O seu raciocínio era de tal maneira veloz que conseguia inventar e recitar uma quadra
no preciso instante em que esta lhe era pedida. Mas não foi assim que as coisas
se passaram naquela tarde. Ninguém sabe porquê. Talvez o tivessem obrigado a abandonar
o leito de uma amante e o facto o fizesse sentir zangado. Talvez estivesse pura
e simplesmente farto de ser um cortesão. Talvez estivesse a sofrer de uma
profunda indigestão. Ninguém sabe porquê.
Quando
o sultão constatou que o amigo permanecia em silêncio, sentiu-se genuinamente
preocupado. Quis saber como estava ele de saúde. Ofereceu-se para mandar chamar
o seu próprio médico. Yusuf Pasha agradeceu-lhe, mas recusou a oferta. Olhou em
volta e outra coisa não viu para além de escravas e de eunucos. Apesar de não haver
nada de novo no facto, o certo é que, naquele dia, isso perturbou o nosso
antepassado. Ninguém sabe porquê. Ao fim de um longo silêncio, pediu ao sultão que
o deixasse falar, sendo-lhe tal direito concedido. Ó grande governante e fonte
de todo o saber, sultão do mundo civilizado e califa da nossa fé, este vosso criado
implora-vos perdão. A musa inconstante abandonou-me, e hoje é impossível que qualquer
verso entre nesta cabeça vazia. Com a vossa permissão, esta noite assumirei o papel
de contador de histórias, mas imploro a vossa majestade sublime que escute com atenção,
uma vez que aquilo que estou prestes a dizer corresponde à verdade. Por esta altura,
a curiosidade do sultão não podia ser mais genuína, e toda a corte esboçou um
movimento à medida que se inclinava no intuito de escutar as palavras de Yusuf Pasha.

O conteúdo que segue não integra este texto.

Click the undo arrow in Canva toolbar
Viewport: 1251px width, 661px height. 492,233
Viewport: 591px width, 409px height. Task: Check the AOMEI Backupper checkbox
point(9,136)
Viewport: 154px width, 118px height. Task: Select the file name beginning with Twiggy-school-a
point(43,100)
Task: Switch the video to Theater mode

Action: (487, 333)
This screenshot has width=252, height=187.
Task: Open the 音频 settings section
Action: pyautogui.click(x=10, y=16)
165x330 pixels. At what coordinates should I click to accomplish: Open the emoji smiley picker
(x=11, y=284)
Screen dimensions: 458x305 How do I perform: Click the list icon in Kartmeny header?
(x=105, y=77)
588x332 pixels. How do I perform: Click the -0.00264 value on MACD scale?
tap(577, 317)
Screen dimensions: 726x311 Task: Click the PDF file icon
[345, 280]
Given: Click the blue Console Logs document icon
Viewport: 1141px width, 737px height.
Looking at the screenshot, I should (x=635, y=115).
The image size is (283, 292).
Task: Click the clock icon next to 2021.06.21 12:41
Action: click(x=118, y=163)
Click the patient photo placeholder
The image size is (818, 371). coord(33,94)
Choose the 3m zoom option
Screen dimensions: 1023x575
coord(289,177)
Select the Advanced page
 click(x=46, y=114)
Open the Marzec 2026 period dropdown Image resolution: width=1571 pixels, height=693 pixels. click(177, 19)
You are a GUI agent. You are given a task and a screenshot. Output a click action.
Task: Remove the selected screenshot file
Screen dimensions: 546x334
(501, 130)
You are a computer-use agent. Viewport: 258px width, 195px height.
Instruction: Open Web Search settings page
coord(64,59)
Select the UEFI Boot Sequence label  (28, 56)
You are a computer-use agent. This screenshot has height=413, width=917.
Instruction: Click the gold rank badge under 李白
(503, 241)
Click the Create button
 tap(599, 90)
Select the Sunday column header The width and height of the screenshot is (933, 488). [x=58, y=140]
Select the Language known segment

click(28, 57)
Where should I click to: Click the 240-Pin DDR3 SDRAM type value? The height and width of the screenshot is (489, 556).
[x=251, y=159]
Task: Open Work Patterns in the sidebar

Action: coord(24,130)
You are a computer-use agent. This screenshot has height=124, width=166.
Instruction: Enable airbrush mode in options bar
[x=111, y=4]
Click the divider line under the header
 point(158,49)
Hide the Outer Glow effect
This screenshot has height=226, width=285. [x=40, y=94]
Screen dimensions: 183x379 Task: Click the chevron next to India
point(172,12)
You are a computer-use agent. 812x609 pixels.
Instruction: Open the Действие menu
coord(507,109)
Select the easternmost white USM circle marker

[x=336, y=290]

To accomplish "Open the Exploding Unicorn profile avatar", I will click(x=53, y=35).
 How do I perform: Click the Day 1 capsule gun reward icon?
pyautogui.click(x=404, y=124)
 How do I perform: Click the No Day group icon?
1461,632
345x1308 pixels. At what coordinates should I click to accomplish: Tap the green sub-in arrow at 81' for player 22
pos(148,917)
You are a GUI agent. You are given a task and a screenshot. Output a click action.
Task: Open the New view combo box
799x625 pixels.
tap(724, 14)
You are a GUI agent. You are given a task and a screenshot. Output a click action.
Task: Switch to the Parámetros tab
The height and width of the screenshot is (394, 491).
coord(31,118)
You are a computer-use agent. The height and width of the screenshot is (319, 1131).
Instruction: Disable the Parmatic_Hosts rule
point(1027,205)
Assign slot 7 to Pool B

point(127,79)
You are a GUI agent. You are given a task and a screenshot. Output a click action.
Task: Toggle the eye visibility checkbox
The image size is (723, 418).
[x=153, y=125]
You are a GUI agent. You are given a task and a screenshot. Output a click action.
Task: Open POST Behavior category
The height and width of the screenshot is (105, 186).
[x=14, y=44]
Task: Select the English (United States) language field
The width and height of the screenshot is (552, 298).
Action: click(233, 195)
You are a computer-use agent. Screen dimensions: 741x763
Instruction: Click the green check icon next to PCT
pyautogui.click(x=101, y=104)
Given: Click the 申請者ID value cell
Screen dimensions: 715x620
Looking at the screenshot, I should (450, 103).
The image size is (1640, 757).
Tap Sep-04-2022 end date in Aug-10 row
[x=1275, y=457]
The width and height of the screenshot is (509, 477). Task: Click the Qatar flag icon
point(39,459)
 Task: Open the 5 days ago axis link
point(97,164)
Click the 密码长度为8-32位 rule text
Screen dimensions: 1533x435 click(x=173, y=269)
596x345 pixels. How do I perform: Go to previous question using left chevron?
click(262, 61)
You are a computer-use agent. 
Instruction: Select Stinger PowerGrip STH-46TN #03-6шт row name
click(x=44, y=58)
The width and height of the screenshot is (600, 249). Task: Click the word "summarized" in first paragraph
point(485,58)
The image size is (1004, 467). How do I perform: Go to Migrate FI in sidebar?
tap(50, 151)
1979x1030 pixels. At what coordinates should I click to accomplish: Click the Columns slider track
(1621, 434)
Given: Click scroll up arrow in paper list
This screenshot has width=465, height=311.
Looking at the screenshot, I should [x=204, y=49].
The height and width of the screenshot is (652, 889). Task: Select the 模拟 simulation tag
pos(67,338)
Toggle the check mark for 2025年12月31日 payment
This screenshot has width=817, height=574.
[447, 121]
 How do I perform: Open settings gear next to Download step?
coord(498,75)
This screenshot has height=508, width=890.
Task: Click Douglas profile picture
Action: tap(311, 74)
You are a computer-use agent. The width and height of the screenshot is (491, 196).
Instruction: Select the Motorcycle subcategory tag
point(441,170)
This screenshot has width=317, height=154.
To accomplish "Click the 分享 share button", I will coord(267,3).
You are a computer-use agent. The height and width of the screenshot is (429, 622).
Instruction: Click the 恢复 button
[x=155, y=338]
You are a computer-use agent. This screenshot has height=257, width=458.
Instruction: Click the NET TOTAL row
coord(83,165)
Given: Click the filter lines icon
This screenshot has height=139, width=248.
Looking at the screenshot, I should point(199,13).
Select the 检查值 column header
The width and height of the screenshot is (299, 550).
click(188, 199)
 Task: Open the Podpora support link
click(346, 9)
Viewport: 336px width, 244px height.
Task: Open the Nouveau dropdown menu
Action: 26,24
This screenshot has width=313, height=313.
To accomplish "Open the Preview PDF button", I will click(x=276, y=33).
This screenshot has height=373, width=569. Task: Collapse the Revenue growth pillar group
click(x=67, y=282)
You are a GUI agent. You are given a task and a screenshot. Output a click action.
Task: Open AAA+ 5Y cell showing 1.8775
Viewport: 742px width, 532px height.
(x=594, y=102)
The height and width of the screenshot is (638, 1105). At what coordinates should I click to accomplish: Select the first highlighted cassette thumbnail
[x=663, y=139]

Quinhentos e trinta e oito anos antes do nascimento do santo cristão, Jesus, existia
um poderoso Império na Pérsia. No seu trono sentava-se um grande rei, que respondia
pelo nome de Ciro. Nesse ano auspicioso, Ciro foi proclamado rei dos reis na Babilónia,
uma região que é agora governada pelo nosso grande e sábio sultão. Nesse ano, o
Grande Império Persa parecia invencível. Dominava o mundo. Era admirado pela sua
tolerância. Os persas aceitavam todos os credos, respeitavam todos os costumes e,
nos seus novos territórios, adaptavam-se às diferentes formas de governo. Tudo parecia
correr bem. O Império florescia, lidando com os inimigos como um homem enxota
uma mosca.
Duzentos
anos depois, os herdeiros de Ciro tinham-se tornado peões nas mãos dos eunucos e
das mulheres. Os sápatras do Império mostravam-se agora desleais. Os seus oficiais,
corruptos, insensíveis e ineficazes. As enormes riquezas da Mesopotâmia iam salvando
o Império do colapso, mas, quanto mais se adiava a queda, maior e mais esmagadora
esta foi no momento em que acabou por se dar. E foi assim que os gregos
adquiriram influência. A sua língua espalhou-se. E foi assim que, muito antes
do nascimento de Alexandre, a rota das suas conquistas foi antecipadamente traçada».
In
Tariq Ali, A Mulher de Pedra, 2000, tradução de Lucília Rodrigues, Publicações
Europa América, Contemporânea, 2002/2003, ISBN 972-105-125-X.